Abysse de Leïla Zerhouni   poèmes éditions Bleu d’encre (2021, 12 euros).

D’entrée en matière il y a le rappel en exergue du poète Achille Chavée, l’auteure se sentant d’emblée louve de La Louvière au temps des souvenirs de la narratrice où les petits évènements de l’adolescence, en les rappelant, remontent l’horloge du temps : « J’ai frappé à la porte comme j’avais l’habitude de le faire autrefois. Elle a ouvert et m’a tout de suite reconnue ; j’étais l’amie des jours heureux, l’amie d’avant la chute dans le puits du destin », un drame presque pressenti aussitôt se révélant évènement progressivement sous-jacent.

Les textes mêlent prose narrative et poésie : « Se poser et oublier/ Comme l’eau lave la jetée/ Se poser et oublier/ Pour une nouvelle portée ».

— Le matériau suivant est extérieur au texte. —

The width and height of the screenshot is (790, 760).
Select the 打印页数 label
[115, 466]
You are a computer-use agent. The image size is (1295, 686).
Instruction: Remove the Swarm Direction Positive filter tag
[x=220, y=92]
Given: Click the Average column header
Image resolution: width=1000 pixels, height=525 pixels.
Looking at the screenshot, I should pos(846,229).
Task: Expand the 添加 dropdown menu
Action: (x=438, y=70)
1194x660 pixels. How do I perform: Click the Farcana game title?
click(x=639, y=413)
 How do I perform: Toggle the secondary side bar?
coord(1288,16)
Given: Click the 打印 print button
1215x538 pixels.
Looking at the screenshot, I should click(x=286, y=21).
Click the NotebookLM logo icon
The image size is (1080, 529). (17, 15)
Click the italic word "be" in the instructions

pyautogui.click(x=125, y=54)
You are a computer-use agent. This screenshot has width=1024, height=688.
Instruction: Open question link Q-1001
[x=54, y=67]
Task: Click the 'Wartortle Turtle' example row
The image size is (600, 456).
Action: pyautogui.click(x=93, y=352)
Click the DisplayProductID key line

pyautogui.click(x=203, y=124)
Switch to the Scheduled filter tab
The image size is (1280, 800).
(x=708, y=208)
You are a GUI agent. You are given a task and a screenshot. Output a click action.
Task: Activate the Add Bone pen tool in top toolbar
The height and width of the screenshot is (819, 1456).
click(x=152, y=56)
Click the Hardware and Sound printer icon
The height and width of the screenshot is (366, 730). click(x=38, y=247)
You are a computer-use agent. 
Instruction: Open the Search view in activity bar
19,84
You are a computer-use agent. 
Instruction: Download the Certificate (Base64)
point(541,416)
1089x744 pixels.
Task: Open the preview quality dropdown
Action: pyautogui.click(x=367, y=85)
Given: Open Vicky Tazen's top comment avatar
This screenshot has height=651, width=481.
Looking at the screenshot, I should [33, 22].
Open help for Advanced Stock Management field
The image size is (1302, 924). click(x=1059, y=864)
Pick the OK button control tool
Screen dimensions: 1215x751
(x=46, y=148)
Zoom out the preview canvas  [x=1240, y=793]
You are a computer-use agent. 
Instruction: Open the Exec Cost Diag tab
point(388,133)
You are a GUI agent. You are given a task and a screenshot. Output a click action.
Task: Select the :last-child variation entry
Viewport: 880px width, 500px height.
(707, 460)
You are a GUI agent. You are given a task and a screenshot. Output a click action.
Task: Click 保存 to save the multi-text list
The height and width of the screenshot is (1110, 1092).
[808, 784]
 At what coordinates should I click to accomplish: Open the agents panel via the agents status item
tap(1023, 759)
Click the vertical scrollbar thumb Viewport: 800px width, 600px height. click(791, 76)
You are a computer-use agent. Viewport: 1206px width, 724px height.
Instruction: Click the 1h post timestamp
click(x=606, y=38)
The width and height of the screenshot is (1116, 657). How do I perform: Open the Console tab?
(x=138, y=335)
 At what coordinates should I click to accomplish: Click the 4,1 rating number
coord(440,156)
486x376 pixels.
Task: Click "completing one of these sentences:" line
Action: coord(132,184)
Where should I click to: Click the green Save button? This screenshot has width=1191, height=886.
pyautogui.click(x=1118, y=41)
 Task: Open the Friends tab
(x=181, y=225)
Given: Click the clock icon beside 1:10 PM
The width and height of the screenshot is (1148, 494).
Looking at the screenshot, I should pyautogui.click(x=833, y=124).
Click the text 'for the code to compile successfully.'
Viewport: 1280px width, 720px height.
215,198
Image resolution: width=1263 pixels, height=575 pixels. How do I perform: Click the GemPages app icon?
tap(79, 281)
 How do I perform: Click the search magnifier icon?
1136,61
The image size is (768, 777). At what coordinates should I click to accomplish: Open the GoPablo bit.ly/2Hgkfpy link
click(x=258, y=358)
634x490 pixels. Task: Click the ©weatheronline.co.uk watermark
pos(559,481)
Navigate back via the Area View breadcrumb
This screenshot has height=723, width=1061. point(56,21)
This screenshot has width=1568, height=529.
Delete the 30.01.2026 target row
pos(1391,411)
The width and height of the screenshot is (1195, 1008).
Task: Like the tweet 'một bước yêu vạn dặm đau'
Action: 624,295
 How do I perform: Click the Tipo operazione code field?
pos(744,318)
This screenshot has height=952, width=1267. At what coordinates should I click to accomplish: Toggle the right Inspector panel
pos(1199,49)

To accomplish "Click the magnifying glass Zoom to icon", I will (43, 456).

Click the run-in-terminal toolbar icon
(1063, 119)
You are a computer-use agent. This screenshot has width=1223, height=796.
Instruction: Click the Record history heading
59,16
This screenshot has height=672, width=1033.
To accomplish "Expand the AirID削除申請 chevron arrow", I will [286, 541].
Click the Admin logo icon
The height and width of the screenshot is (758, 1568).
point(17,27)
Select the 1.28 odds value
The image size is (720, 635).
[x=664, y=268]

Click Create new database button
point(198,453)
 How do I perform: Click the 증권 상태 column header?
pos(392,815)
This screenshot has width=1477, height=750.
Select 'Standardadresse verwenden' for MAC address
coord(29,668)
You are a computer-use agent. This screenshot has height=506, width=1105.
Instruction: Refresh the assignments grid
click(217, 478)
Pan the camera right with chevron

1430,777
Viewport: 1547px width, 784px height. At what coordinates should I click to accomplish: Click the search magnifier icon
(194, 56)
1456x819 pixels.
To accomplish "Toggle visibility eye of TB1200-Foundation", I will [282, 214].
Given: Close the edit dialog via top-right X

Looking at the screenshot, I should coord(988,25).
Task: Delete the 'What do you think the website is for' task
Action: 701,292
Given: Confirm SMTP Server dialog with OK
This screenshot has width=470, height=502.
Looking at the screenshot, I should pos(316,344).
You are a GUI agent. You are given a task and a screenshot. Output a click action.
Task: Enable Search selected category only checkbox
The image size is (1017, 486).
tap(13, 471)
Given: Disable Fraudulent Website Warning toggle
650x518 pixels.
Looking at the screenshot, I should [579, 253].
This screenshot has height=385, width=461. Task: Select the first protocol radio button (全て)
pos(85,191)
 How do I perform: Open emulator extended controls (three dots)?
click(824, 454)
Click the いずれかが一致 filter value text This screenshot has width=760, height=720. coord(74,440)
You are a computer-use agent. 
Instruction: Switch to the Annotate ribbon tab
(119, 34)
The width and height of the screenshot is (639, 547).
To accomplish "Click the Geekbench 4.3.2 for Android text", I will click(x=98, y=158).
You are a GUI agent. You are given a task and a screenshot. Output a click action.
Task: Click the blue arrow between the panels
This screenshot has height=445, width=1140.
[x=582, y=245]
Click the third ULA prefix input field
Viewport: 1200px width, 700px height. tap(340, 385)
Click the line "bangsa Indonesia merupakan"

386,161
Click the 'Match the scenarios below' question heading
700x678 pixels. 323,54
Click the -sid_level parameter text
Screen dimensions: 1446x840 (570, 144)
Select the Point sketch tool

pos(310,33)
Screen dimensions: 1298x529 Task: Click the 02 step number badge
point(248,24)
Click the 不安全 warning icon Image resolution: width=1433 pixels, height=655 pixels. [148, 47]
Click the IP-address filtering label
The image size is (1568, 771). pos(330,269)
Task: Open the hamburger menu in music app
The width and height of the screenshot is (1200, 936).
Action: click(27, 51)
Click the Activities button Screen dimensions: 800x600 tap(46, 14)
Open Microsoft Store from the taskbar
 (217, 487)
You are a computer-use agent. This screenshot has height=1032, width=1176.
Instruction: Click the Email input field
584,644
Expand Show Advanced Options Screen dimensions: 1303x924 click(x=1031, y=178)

Rappel très belge de la provinciale découvrant Bruxelles avec le bonheur passé d’une amitié, à ce moment-là, comblée :

« Dans le métro, on était turbulentes et enjouées. Les gens enviaient notre insolente bonne humeur. C’était la fête, paillettes et fanfare au soleil ! ».

Il y a également le rappel de La Louvière d’une époque pas si lointaine : « A La Louvière, ils avaient été autrefois regroupés dans un village ouvrier sur le site minier du Bois-Du-Duc ou encore à la Cantine des Italiens. A l’instar des femmes décrites par Virginia Woolf au début du 20ème siècle, ces immigrés aux vaines illusions et aux poches remplies de soleil disposaient rarement d’une chambre pour eux, d’un espace privé où s’épanouir ».

La pensée de l’auteure développe ainsi sa narration entre aphorismes de Chavée lui-même et évocation des éditions « le Daily Bul ».

Ensuite, entre Ana et Lydia, les deux amies (c’est Ana la narratrice) s’immisce une progressive et prenante relation amoureuse impliquant Lydia et Joss , celle-ci n’étant pas vraiment envisagée sous un angle positif : « La bête s’est installée insidieusement, sans faire trop de bruit. J’ai toujours en tête l’histoire de cette pauvre grenouille qui s’accoutume peu à peu à la chaleur de la casserole dans laquelle elle baigne ».

Ensuite…le drame…pressenti par le sous-titre « Le Cri » et cet exergue repris de Chavée : « Tomber dans le trou de sa vie ». Et de rappeler aussi ces quelques vers de Pablo Neruda : « L’amour est si court, l’oubli si long ».

Le récit s’achève avec l’apaisement de la douleur ressenti au splendide  Parc de Mariemont devenant ainsi peut-être une sorte de couverture végétale bienfaitrice pour l’abysse vécu.